Table 1 shows demographic characteristic as a whole. Out of 129 children, 78 were under six and remaining were over six years of age. Male female ratio was almost equal in both the groups. Of total, 72.86% cases were undernourished, almost 40% were unvaccinated and nearly half of total children belong to low socio-economic strata of the society. There was no statistically significant difference between demographic characteristics of household contacts of two groups of adults except that significantly more number of children from low socioeconomic strata were in contact of sputum smear positive adult (P<0.05). Forty children were Mantoux positive (31%), of which 2/3^rd was in contact with sputum positive and 1/3^rd in contact with sputum smear negative adults (Fig. 2). In individual age group, maximum numbers of Mantoux positive children were seen in age groups of 6-12 years followed by 3-6 and 0-3 years in that order (Table 2). Male children (40.37%) that were in contact sputum positive adult were found to be infected with Mtb. Surprisingly, 22.58% children were found to be infected in spite of being in contact with sputum negative adults (P<0.05).

Figure 2: Distribution of infected children against sputum smears status of adult: children that are in contact with sputrum positive and negative adults were screened for Mtx Click here to view figure

Table 2: Different age groups of children (male and female)

A total of 55% of Mantoux positive children were vaccinated; 38.64% of these children were in contact with sputum positive adults whereas only 14.29% of vaccinated (P<0.05) were in contact with sputum negative adults. Similar behaviour was not noted in unvaccinated children. In normal and moderately undernourished children, the Mantoux positivity was more than twice in sputum smear positive group than sputum smear negative group (19.05 vs. 7.14 for normal nourished children & 50.00 vs. 22.22 for moderately undernourished children) (Table 2), whereas in severely undernourished children there was no difference. There was a preponderance of lower socio-economic strata in sputum smear negative group but there was no reflection on Mantoux status on either group. 63.89% of symptomatic children living in contact of sputum positive adult, were found to be Mantoux positive as compared to 31.03% in contact of sputum smear negative adult (P<0.05). Manifestation of disease in the children of adult contacts was performed by clinical examination and investigation was done as per guidelines.¹⁷ Mantoux positive children were further screened for the presence of tuberculosis. X-ray chest showed hilar adenopathy (Fig. S1A), consolidation (Fig. S1B), miliary shadow (Fig. S1C) and progressive pulmonary disease (Fig. S1D). FNAC of children showing lymphadenopathy exhibited granulomatous lesion (Fig. S2A). AFB sputum was also done wherever feasible, to demonstrate the presence of acid fast bacilli as shown in Fig.

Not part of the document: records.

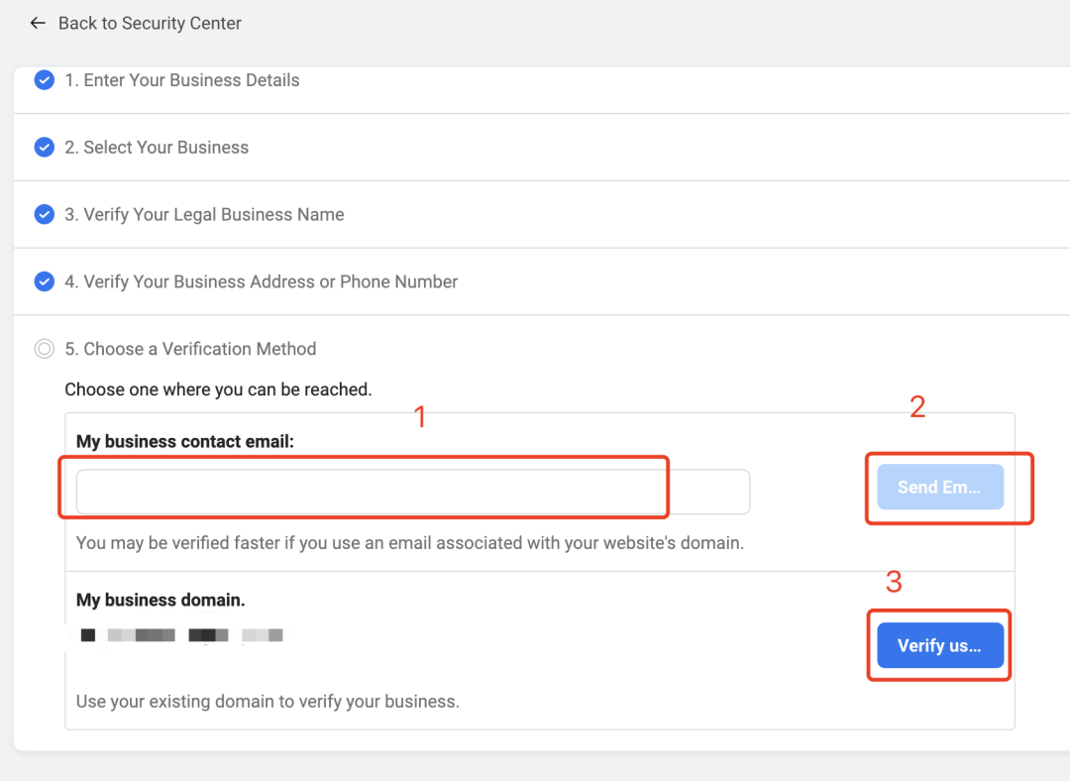Click the My business contact email label

(185, 441)
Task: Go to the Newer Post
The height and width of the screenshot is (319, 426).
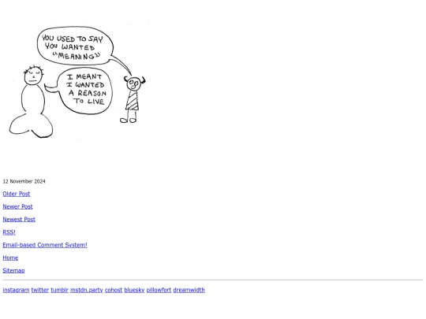Action: pos(17,206)
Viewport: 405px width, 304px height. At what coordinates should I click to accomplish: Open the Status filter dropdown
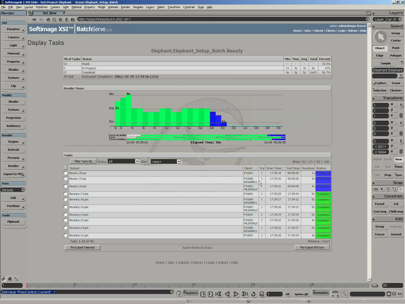coord(137,161)
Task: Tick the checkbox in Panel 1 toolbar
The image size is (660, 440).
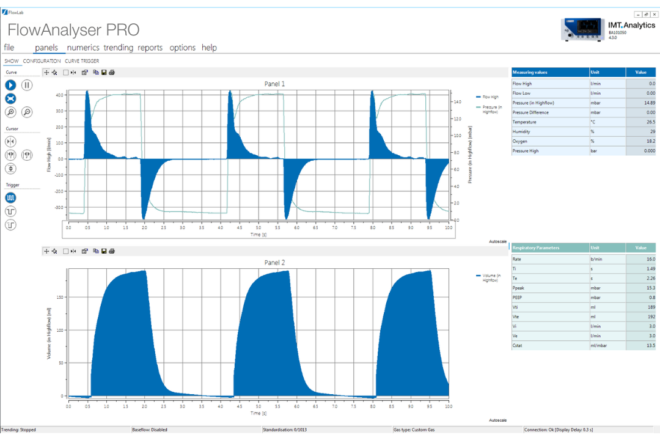Action: coord(65,72)
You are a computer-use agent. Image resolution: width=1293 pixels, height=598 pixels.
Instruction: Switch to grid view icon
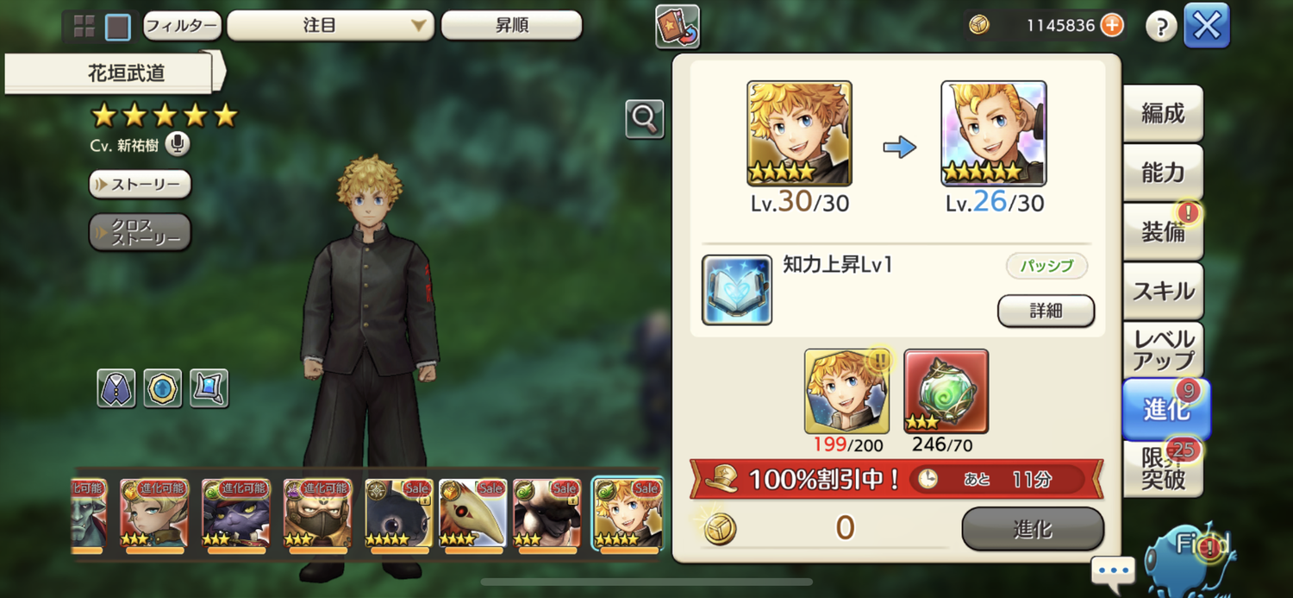point(84,27)
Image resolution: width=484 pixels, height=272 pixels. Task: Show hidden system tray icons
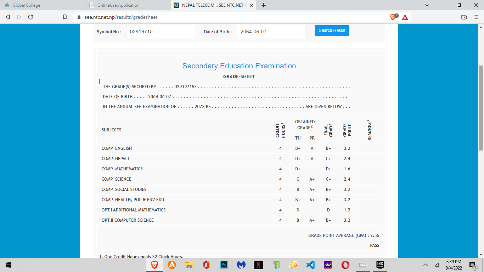click(426, 265)
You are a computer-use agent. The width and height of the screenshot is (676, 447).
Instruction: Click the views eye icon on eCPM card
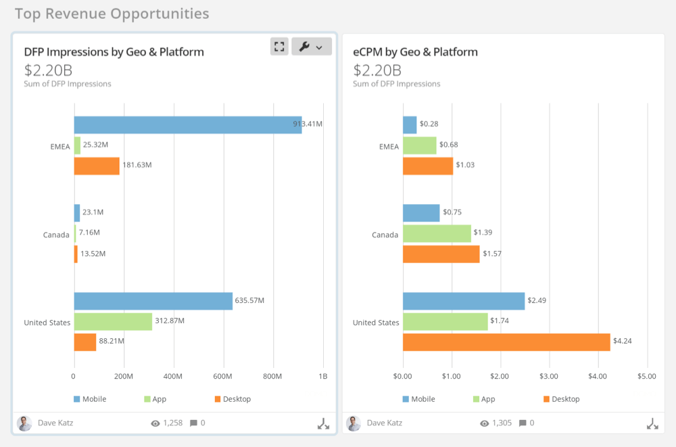tap(485, 423)
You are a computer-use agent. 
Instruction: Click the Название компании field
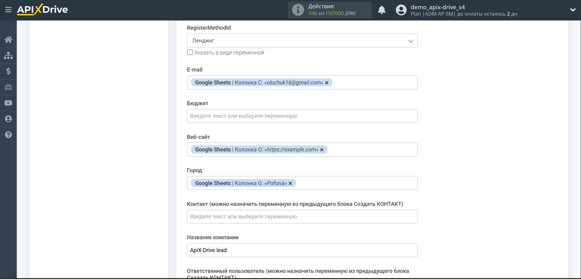tap(302, 250)
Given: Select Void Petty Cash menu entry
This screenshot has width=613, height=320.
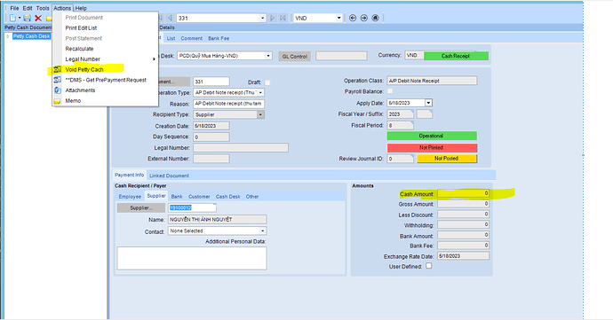Looking at the screenshot, I should point(84,69).
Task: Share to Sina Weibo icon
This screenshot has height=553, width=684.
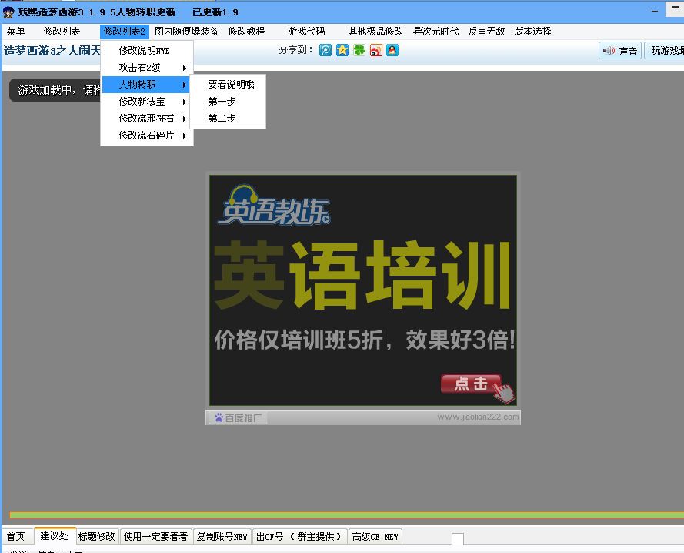Action: click(x=376, y=51)
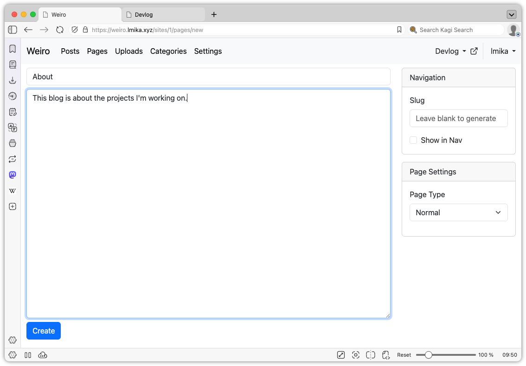The image size is (526, 366).
Task: Open the Mastodon web panel
Action: (13, 174)
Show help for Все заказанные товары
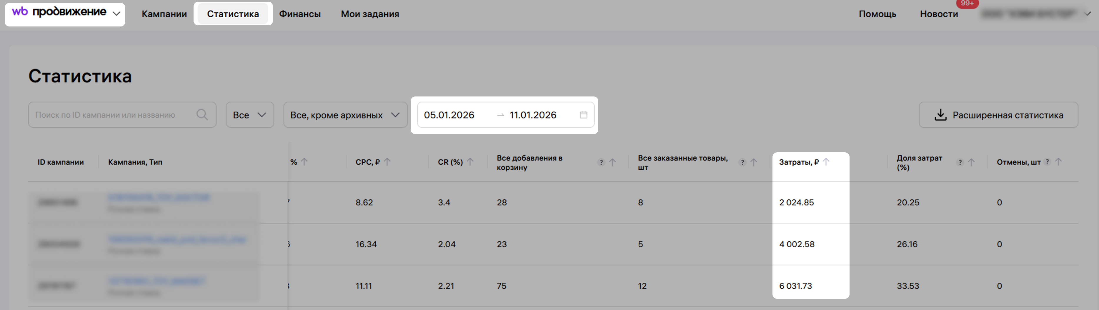The width and height of the screenshot is (1099, 310). pyautogui.click(x=742, y=162)
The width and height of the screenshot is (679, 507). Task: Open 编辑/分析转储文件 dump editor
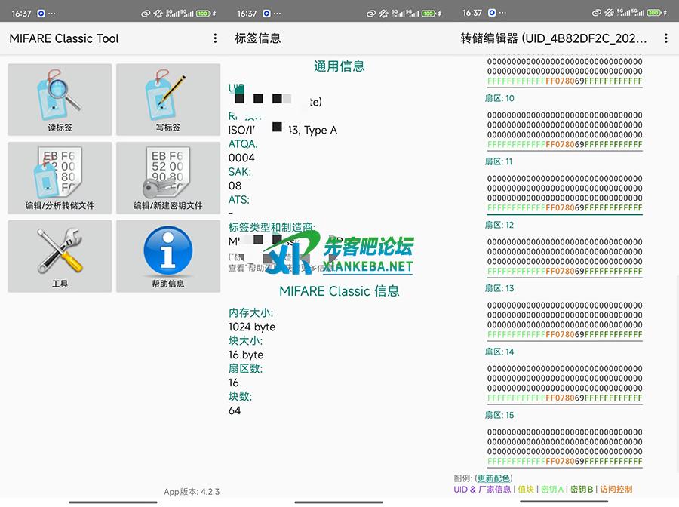point(60,178)
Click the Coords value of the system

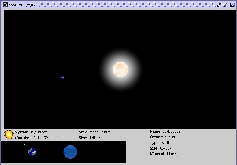click(47, 138)

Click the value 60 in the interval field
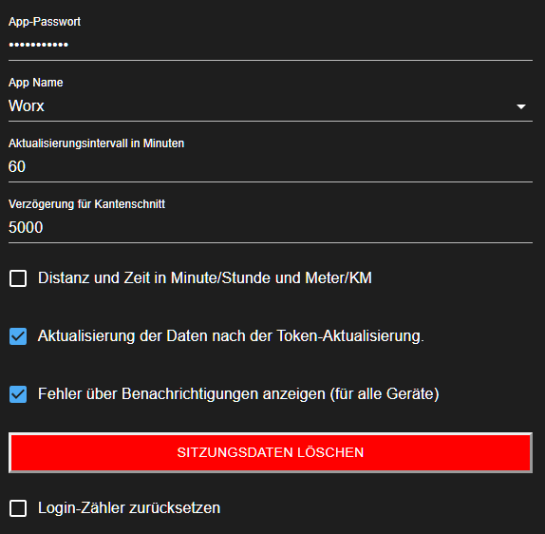(x=17, y=166)
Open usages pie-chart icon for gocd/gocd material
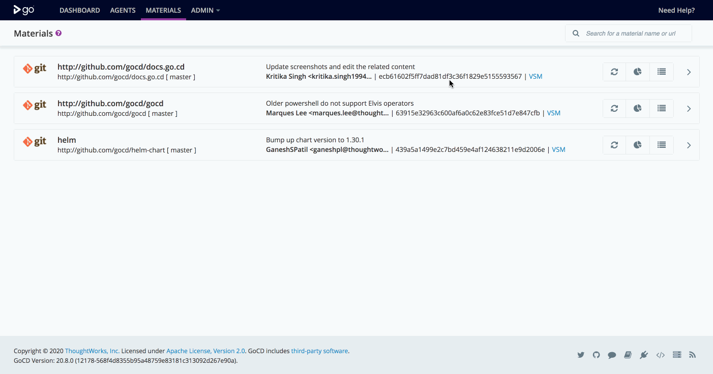The image size is (713, 374). pos(638,109)
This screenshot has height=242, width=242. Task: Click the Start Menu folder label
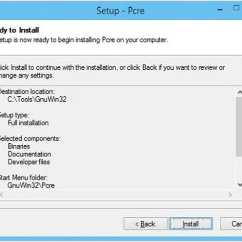coord(24,178)
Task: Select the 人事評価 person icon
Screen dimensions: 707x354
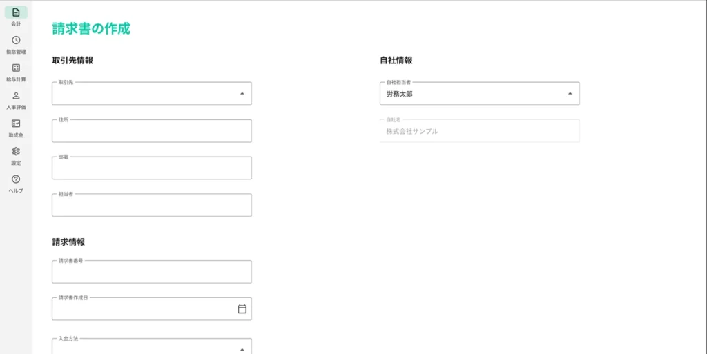Action: [x=16, y=96]
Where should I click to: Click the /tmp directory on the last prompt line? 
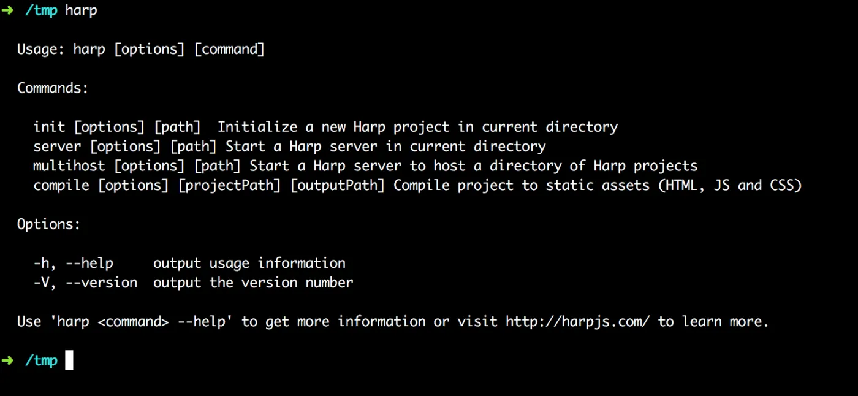(x=41, y=360)
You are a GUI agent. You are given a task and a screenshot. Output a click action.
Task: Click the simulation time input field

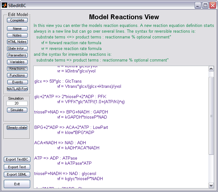point(17,104)
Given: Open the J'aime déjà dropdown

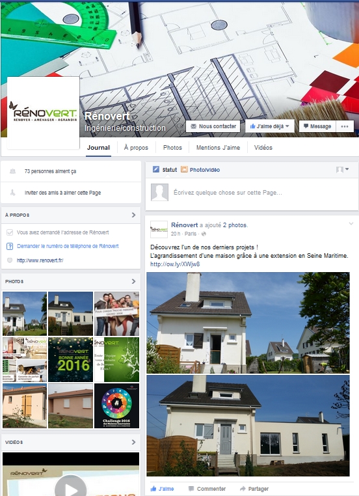Looking at the screenshot, I should [269, 126].
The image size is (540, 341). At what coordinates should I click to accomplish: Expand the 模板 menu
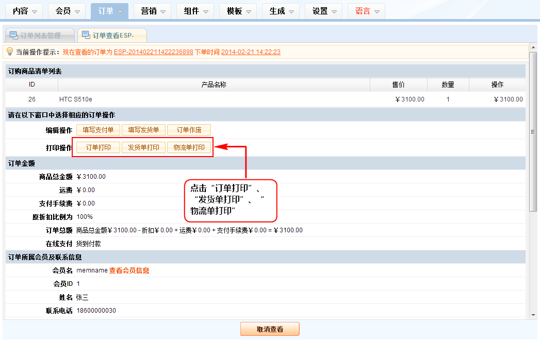(x=239, y=11)
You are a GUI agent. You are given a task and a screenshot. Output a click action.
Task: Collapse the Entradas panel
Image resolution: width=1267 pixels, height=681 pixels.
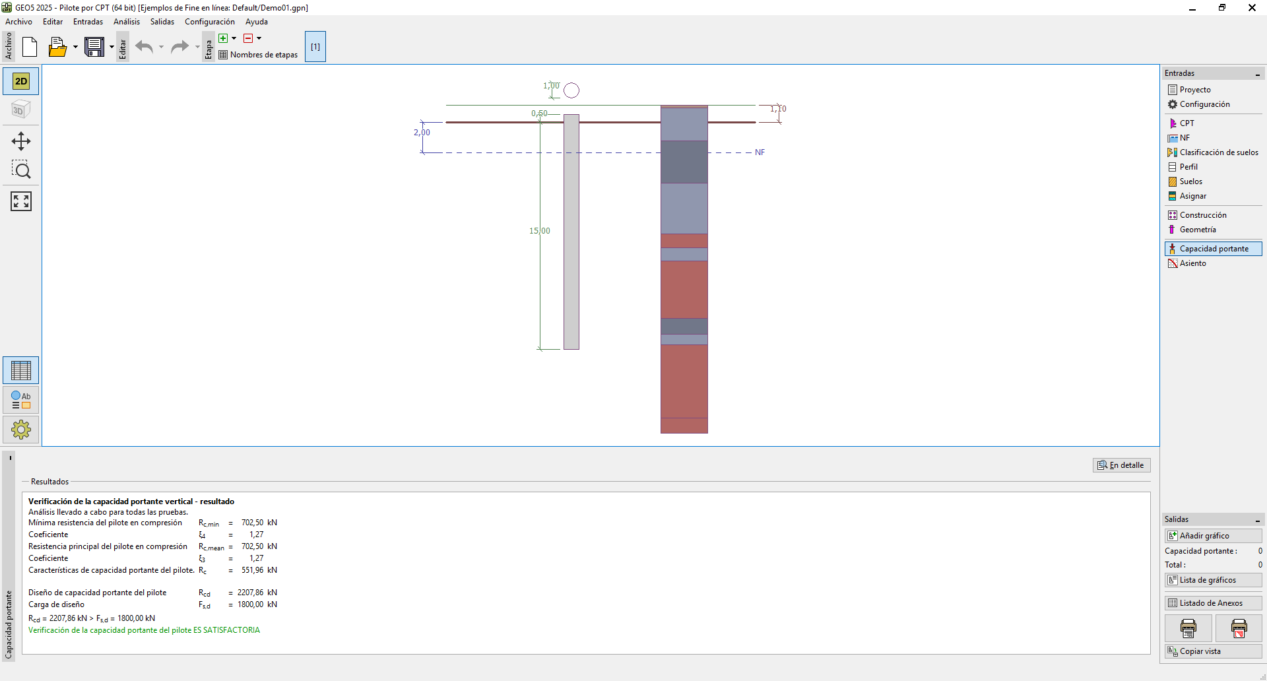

S2B.

Figure S1: (A) Shows chest Radiograph reveals bilateral hilar adenopathy (PPC), (B) consolidation in right lower lobe (PPD), (C) bilateral, diffuse, tiny, discrete, pinpoint opacities (miliary tuberculosis) and in (D) bilateral extensive bronchopneumonic tuberculosis, more marked on the right side has clearly distinguished. Click here to view figure

Figure S2: (A) H & E stain shows caseous necrotic material, epithelioid cell granuloma and (B) (D) rod shaped well defined tubercle bacilli stained with AFB stain. Click here to view figure

Out of total 129 children studied, 30 (23%) were diseased and out of them 3/4^th were in contact with sputum smear positive and 1/4^th in contact with sputum smear negative cases (Fig. 3A). As shown in Table 3, almost 40% diseased children under the age of six (16 children out of 40) were in contact of sputum smear positive adult as compared to 5.26% children that were in contact of sputum negative adult (P<0.05). The ratio of diseased female children that were in contact with sputum positive adult as compared to those in contact of sputum negative adult was 3:1 (32.26% vs 10.34%) (P<0.05). About 50% of vaccinated children developed disease, of which 29.55% were in contact of sputum positive adult, whereas only 5.71% of vaccinated contacts of sputum negative were diseased (P<0.05). The same is not noted in unvaccinated children. About 23.81% of children with normal nutritional status and in contact of sputum positive adult were diseased, but no one was diseased in sputum smear negative adult; whereas in severely undernourished children the ratio was 3:2 in sputum positive and negative group respectively. Almost equal percentage of children from low socio-economic strata was affected in both type of contact. Children not from low socio-economic strata were significantly diseased in contact of sputum smear positive contacts (P<0.001). Of symptomatic children, 55.56% diseased children were in contact of sputum positive adult as compared to 20.69% in contact of sputum smear negative adult (P<0.05). It was observed that age < 3 years, low socio-economic status, severe under nutrition, symptomatic children and contact with sputum smear positive adults significantly increase the disease rate in children (Table 4). Children are likely to be diseased in presence of one or more of these factors.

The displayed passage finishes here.